*** Block opens ***

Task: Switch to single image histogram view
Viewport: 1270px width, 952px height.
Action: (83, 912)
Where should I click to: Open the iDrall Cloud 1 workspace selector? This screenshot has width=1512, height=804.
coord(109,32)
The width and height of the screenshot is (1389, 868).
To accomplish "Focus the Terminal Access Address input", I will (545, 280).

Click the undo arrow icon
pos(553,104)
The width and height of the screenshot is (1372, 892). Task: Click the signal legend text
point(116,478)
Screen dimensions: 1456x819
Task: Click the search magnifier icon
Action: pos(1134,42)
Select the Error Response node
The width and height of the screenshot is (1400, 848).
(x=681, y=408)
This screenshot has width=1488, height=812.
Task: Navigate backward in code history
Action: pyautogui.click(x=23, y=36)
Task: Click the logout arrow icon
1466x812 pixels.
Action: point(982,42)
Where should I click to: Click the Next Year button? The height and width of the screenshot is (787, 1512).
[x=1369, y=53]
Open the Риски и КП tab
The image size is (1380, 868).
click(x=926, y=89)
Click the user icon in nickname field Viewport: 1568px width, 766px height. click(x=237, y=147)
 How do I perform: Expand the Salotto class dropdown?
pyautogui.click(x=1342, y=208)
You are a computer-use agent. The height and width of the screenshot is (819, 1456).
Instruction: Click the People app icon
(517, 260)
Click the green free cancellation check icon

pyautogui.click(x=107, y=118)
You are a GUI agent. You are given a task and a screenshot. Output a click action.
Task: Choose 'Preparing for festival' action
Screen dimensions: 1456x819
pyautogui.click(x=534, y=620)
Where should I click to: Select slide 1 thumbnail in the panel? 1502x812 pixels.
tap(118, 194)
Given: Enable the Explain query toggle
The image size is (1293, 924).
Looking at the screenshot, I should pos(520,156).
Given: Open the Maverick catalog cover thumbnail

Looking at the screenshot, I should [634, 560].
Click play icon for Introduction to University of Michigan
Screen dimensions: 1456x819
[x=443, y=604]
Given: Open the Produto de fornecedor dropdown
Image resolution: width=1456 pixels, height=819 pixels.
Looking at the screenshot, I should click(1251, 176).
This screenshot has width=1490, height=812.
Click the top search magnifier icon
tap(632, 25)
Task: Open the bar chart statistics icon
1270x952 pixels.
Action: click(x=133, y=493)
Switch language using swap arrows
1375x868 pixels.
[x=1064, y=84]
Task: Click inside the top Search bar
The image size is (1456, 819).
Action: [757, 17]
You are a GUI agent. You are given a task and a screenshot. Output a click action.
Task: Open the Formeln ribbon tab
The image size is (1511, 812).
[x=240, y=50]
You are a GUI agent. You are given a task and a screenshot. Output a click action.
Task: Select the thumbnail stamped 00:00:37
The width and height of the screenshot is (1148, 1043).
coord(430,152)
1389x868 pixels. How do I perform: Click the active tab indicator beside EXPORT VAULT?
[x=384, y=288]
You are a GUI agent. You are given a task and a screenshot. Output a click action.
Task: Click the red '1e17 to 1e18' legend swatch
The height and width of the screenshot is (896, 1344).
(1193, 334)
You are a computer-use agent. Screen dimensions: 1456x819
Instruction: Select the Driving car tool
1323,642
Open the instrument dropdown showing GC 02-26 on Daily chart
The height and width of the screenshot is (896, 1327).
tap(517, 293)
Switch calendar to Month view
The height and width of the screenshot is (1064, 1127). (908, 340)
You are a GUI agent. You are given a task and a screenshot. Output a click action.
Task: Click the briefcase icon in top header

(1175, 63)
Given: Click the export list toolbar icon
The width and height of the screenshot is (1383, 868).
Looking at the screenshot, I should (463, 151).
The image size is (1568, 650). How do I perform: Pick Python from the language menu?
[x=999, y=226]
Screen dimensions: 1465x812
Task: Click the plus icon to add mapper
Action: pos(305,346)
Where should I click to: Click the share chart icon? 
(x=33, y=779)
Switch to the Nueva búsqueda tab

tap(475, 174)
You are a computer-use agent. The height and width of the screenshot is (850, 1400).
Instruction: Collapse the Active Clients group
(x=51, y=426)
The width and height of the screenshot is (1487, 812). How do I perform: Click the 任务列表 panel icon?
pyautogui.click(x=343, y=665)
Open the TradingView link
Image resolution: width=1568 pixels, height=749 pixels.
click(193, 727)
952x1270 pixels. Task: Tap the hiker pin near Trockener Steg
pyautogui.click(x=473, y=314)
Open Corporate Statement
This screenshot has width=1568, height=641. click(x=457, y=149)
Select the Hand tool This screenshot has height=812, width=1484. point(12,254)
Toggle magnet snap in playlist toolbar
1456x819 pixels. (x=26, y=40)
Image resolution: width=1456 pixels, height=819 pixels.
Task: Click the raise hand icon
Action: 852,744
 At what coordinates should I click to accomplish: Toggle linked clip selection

*** Block closes ***

*EXERCISE GOAL*.
Going through the entries above, show each line that contains "accomplish".

*RESULT*.
To accomplish "Focus the Terminal Access Address input", I will (545, 280).
 At what coordinates should I click to accomplish: Toggle linked clip selection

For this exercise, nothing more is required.